# Tasks to perform
A – Answer these questions from the Police Scotland festive safety article, marking each answer (i), (ii) or (iii):
(i) Where did the force launch its Festive Safety Campaign?
(ii) What does the article say to look for in the address line before entering details on a shopping site?
(iii) What are the four key areas of advice?
B – In the Police Scotland festive safety article, shorten the paragraph beginning "With Christmas only a short while away" while keeping its main facts.

# Selected passage
○ ○ ○ ○ ○

Stay safe this Christmas

Police Scotland
Police Scotland

With Christmas only a short while away, Police Scotland are telling people around the country the necessary steps to keep themselves safe throughout the festive period, making sure criminals aren’t having a Merry Christmas at their expense.

The force launched its annual Festive Safety Campaign today (Wednesday, November 18) at Silverburn Shopping Centre in Glasgow, offering advice to shoppers on the four key areas to ensure people across Scotland have a happy and safe festive season, which are:

• Online Safety

• Shop Safety

• Party Safety

• Home Safety

The Festive Safety campaign’s key crime prevention tips include:

• Ensure your bag is closed and your purse or wallet is not easily accessible when you’re out shopping or partying.

• Don’t leave any purchases on display in your car and park your vehicle in a secure, well-lit area.

• Think before you post photos or check-ins on social media; you may be advertising your home as being empty.

• Only use trusted sites when shopping online - look for the ‘padlock’ in the address line before entering details.

○ ○ ○ ○ ○

# Given entries
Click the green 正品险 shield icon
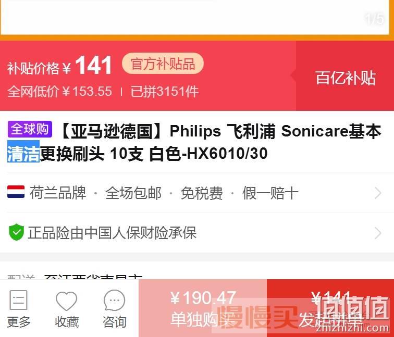This screenshot has height=337, width=394. [16, 232]
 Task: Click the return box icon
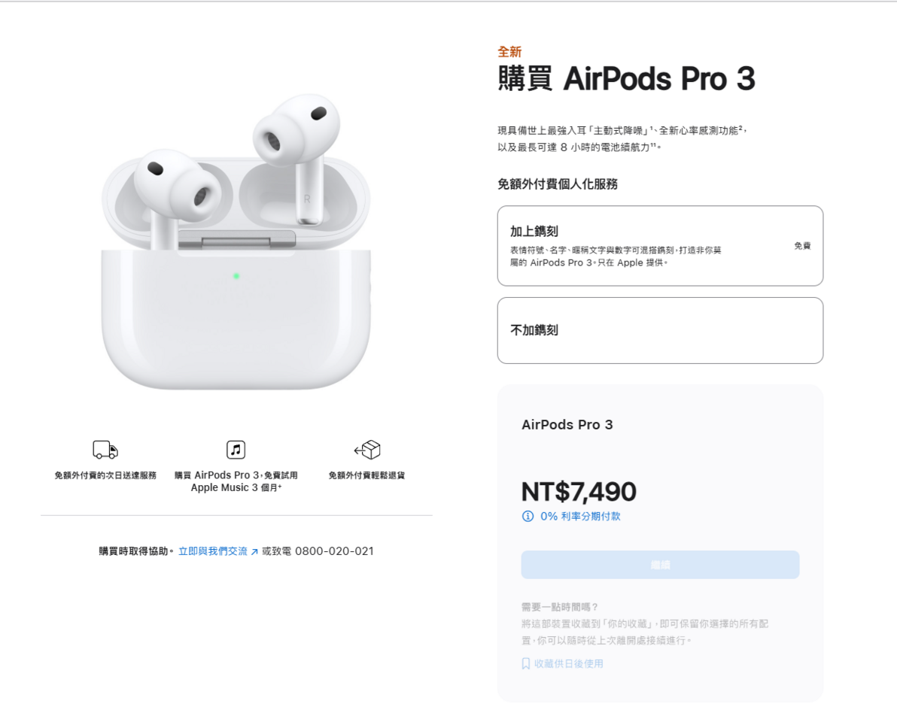point(367,450)
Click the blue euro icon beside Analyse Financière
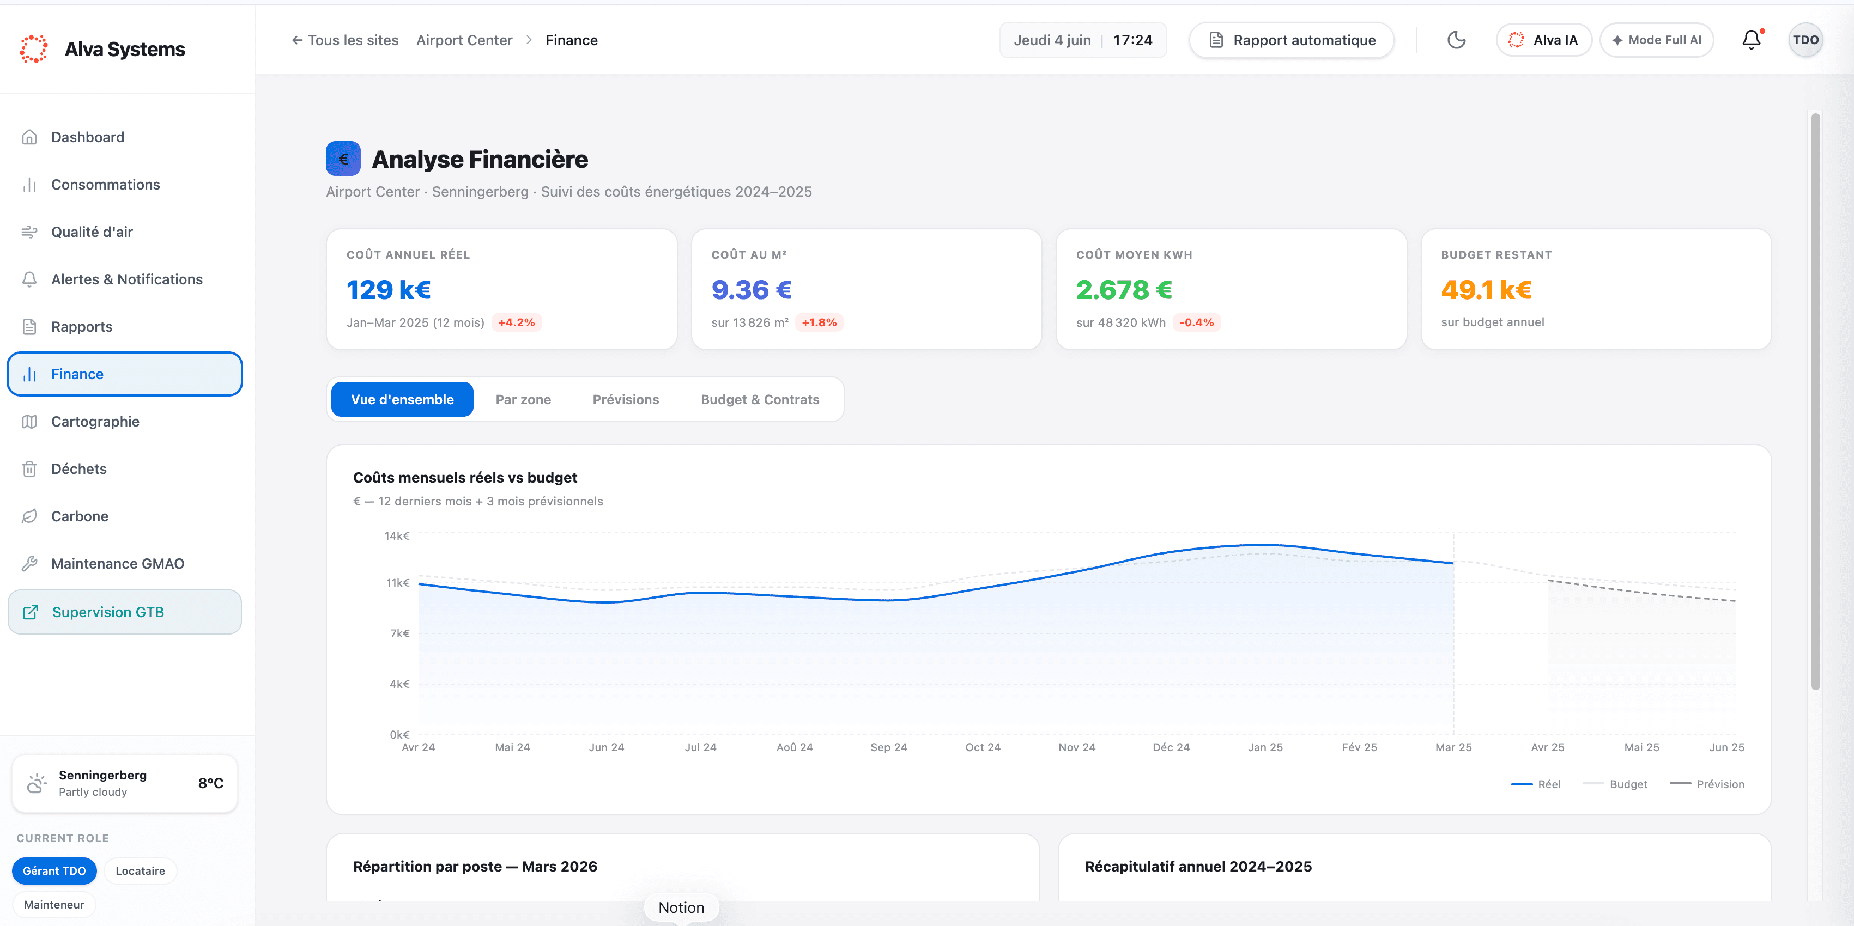This screenshot has width=1854, height=926. pos(343,159)
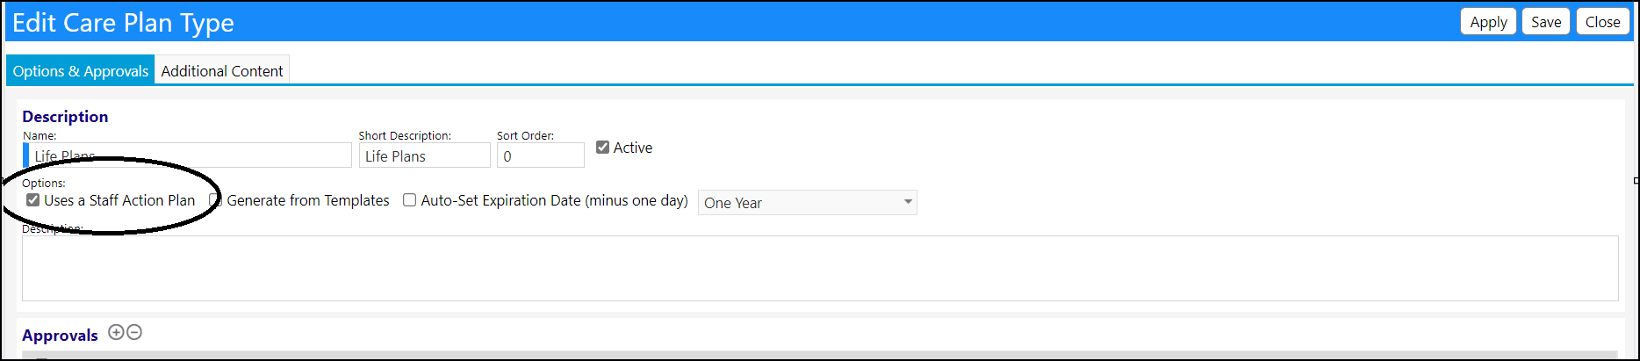
Task: Click the Apply button
Action: pyautogui.click(x=1489, y=22)
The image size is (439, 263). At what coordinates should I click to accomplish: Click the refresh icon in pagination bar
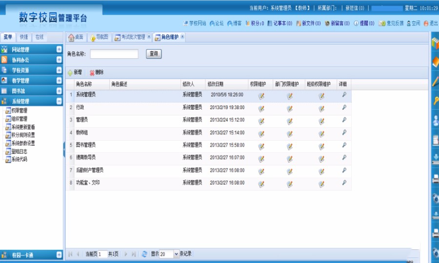[x=144, y=254]
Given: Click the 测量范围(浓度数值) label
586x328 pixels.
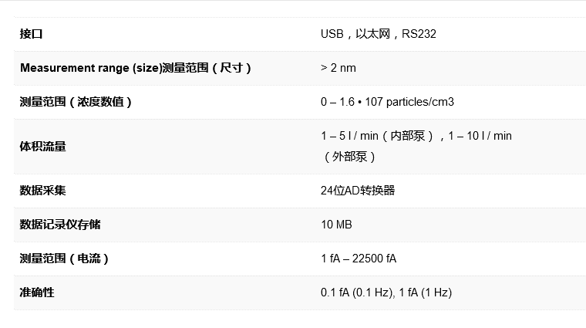Looking at the screenshot, I should [x=76, y=102].
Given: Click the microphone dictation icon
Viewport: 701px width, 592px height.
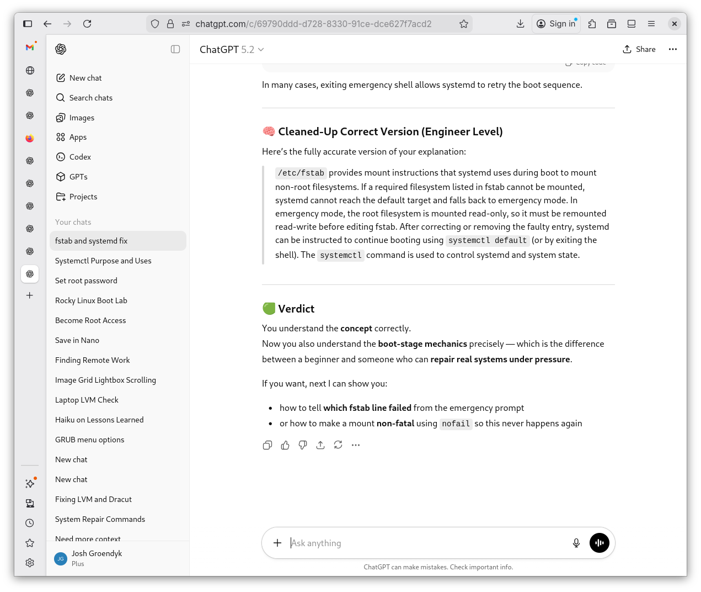Looking at the screenshot, I should 576,543.
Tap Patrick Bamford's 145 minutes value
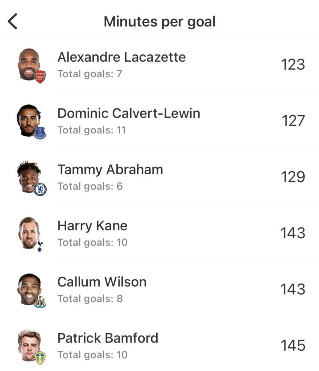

○ ○ ○ ○ ○

# Per-task answers
A –
(i) Silverburn Shopping Centre in Glasgow
(ii) The 'padlock'
(iii) Online Safety, Shop Safety, Party Safety and Home Safety

B – As Christmas approaches, Police Scotland is telling people across the country what steps to take to stay safe over the festive period, so that criminals don't profit at their expense.